> EXERCISE DETAILS: Retype the records below from their first line through the line containing "Given: Click the 60 days refund notice text", and include nothing else.

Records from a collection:
---
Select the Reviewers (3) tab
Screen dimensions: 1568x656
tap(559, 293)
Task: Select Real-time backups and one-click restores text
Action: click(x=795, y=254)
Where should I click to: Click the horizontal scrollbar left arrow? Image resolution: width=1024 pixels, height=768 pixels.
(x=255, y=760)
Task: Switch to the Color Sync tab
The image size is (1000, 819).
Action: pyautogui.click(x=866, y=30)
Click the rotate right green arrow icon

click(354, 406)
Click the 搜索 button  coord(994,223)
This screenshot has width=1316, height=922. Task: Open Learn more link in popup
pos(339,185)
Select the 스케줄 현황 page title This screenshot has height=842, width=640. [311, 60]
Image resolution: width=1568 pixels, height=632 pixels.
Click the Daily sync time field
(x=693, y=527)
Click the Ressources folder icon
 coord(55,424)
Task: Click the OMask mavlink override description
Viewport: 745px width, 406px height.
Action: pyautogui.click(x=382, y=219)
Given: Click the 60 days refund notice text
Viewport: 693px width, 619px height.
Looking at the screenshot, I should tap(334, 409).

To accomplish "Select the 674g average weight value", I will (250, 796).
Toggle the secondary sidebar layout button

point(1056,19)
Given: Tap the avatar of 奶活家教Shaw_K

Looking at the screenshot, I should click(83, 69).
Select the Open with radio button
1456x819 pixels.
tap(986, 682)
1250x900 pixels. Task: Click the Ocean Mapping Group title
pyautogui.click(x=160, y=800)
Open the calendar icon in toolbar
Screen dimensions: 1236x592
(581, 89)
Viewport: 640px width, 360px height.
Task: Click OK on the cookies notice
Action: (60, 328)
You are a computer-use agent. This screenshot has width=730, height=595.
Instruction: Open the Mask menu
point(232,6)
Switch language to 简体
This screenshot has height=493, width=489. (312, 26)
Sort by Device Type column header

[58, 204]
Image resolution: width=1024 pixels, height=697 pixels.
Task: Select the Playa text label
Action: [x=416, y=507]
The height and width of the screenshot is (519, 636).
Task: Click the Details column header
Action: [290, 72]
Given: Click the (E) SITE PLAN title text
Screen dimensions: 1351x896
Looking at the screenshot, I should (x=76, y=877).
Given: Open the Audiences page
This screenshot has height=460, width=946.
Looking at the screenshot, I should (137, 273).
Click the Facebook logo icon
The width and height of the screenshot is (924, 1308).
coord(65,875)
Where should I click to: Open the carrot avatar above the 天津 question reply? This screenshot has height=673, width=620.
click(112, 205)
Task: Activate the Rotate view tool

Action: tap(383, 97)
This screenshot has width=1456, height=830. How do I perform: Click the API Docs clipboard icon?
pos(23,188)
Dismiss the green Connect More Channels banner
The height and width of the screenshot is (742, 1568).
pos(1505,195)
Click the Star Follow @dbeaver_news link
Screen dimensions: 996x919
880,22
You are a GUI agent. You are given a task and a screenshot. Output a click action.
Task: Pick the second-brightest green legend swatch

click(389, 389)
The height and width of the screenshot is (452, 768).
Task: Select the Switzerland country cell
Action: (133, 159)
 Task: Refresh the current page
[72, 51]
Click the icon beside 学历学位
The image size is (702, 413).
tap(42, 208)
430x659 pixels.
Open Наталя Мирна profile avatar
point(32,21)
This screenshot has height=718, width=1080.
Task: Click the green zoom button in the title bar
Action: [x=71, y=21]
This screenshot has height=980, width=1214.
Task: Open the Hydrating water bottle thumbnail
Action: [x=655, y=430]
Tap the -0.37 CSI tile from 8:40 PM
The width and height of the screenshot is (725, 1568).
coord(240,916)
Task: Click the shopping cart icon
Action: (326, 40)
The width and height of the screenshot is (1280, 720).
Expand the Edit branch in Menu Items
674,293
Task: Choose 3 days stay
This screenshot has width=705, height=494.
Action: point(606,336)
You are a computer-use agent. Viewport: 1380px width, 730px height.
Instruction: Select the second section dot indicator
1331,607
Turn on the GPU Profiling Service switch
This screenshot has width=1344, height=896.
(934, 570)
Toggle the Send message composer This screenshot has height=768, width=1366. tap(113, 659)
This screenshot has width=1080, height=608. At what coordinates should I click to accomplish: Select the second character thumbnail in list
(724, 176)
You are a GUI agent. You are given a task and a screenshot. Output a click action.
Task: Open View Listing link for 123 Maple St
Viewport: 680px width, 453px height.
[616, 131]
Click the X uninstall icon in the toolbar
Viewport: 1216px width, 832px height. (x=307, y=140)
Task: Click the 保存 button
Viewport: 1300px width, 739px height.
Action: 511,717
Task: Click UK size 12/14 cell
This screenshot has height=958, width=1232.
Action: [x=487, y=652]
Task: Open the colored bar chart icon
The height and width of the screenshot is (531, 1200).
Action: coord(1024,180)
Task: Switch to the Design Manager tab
---
> EXERCISE RESULT:
Select the Reviewers (3) tab
Screen dimensions: 1568x656
tap(559, 293)
Task: Select Real-time backups and one-click restores text
Action: click(x=795, y=254)
Where should I click to: Click the horizontal scrollbar left arrow? Image resolution: width=1024 pixels, height=768 pixels.
(x=255, y=760)
Task: Switch to the Color Sync tab
The image size is (1000, 819).
Action: pyautogui.click(x=866, y=30)
Click the rotate right green arrow icon

click(354, 406)
Click the 搜索 button  coord(994,223)
This screenshot has width=1316, height=922. Task: Open Learn more link in popup
pos(339,185)
Select the 스케줄 현황 page title This screenshot has height=842, width=640. [311, 60]
Image resolution: width=1568 pixels, height=632 pixels.
Click the Daily sync time field
(x=693, y=527)
Click the Ressources folder icon
 coord(55,424)
Task: Click the OMask mavlink override description
Viewport: 745px width, 406px height.
Action: pyautogui.click(x=382, y=219)
Given: Click the 60 days refund notice text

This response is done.